EXERCISE AIM => In the essay on life in lockdown below, reproduce word for word the stretch that starts with "Lockdown has made" and finishes with "and the planet.".

Image credit: Call Me By Your Name
Friday, 7th May 2020
During my one and only group-call of quarantine, a friend made a very insightful comment while we collectively pondered what would become of the world- a standard topic of conversation for university students, but one that is now near-impossible given the current situation. It was early in the lockdown, and we were still suffering from the whiplash of the crescendo of our final year dissolving over the course of a week. The anticipated all-nighters, coffee-fuelled library-breakdowns and raucous end-of-year parties, evaporating before our eyes. One day we were ironically bringing Coronas to our neighbours’ flat party, the next we were packing perishable foods into our suitcases.
So there we were, pondering whether mass civil-unrest would break out, and if it might be helpful to start growing our own veg in case food ran out, when Ellie suggests “maybe lockdown will help people to learn to live slowly”. Learn to live slowly? Surely a global pandemic was not the time to undertake a lifestyle overhaul. With the rising death toll announced nightly on the news, would we even have lives to overhaul…? Well, six weeks later and evidently (fortunately) we’re all still here and healthy. And, in our household at least, Ellie’s seemingly optimistic prediction has rung true.
Instead of spending the last six weeks rushing through life, fuelled by coffee and the adrenaline of deadline season, life has felt more like reliving a school summer holiday. Not only because I’m milling about at home with my siblings, or because April 2020 has been unusually sunny. But because of the abundance of time lockdown has forced us into. Days melt into weeks, sleepy afternoons in the sun are spent in the garden, nobody knows what day it is. I’ve watched the fruit trees in the garden blossom, flood with bees, and then disperse. Asparagus has arrived in bunches of bright green spears, laid out proudly and accompanied by honesty boxes outside neighbours’ houses. The sea has graduated from ice cold to just cold, and the waves have calmed to a non-terrifying height. Life now feels so far removed from busy, goal-driven university life. Lockdown time is diametrically opposed to its counter-part, it’s directionless, generous, free. And yet the only thing that has tangibly changed is that I am confined to my house.
Lockdown has made me reconsider what is necessary and important. As someone who was repeatedly described as a “determined” “workaholic” in my school reports, lockdown has given me a much needed hiatus in which to have a timely existential crisis. Is it healthy or useful to rush through life ticking off goals and achievements? Not for me, or the planet. The global pandemic has provided the perfect opportunity to question what I am doing with my time. As Frances in ‘Conversations With Friends’ suggests, maybe life is just “the distracting tasks undertaken while the thing you are waiting for continues not to happen”. Maybe having a little less drive, taking a little more time is better for us and the planet.

SOURCE DATA =>
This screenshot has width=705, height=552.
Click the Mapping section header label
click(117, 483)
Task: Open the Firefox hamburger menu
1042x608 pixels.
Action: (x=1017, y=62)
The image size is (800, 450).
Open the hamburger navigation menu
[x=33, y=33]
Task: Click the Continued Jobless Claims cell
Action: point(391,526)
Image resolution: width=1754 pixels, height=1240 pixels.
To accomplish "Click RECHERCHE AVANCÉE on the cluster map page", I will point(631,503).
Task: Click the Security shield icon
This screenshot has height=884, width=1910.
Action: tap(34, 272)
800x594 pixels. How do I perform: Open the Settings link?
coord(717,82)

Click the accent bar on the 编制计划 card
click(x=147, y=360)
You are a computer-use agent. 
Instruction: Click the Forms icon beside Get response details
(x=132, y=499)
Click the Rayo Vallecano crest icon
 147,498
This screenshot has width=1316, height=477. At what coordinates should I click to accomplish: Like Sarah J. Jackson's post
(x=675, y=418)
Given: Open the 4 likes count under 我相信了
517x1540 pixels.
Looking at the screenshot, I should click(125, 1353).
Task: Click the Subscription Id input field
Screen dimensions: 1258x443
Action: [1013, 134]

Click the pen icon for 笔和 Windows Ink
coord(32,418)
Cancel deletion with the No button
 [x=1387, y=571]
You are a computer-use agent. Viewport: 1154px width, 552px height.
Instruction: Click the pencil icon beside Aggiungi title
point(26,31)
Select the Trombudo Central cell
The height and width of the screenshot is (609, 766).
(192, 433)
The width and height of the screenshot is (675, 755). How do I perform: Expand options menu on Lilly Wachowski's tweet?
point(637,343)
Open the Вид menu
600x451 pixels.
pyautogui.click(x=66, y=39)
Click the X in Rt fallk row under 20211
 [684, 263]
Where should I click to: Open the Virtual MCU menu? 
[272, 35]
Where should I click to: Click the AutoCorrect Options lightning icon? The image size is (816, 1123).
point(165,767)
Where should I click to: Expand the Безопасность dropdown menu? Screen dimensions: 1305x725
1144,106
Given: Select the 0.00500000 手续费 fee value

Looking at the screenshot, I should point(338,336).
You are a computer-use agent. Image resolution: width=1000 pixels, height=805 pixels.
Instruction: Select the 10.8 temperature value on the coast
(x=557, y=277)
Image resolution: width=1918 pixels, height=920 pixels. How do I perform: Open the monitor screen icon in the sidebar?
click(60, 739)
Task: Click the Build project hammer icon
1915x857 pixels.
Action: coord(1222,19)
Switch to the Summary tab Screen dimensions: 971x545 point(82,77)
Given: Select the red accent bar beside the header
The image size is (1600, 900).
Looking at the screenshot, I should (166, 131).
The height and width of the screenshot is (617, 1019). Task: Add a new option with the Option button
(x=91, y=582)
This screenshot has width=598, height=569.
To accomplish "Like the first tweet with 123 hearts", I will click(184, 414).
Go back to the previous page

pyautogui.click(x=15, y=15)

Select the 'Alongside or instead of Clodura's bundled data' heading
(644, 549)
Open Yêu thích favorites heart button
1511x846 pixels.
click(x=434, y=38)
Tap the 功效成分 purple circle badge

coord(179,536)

SOLUTION TO THE EXERCISE =>
Lockdown has made me reconsider what is necessary and important. As someone who was repeatedly described as a “determined” “workaholic” in my school reports, lockdown has given me a much needed hiatus in which to have a timely existential crisis. Is it healthy or useful to rush through life ticking off goals and achievements? Not for me, or the planet. The global pandemic has provided the perfect opportunity to question what I am doing with my time. As Frances in ‘Conversations With Friends’ suggests, maybe life is just “the distracting tasks undertaken while the thing you are waiting for continues not to happen”. Maybe having a little less drive, taking a little more time is better for us and the planet.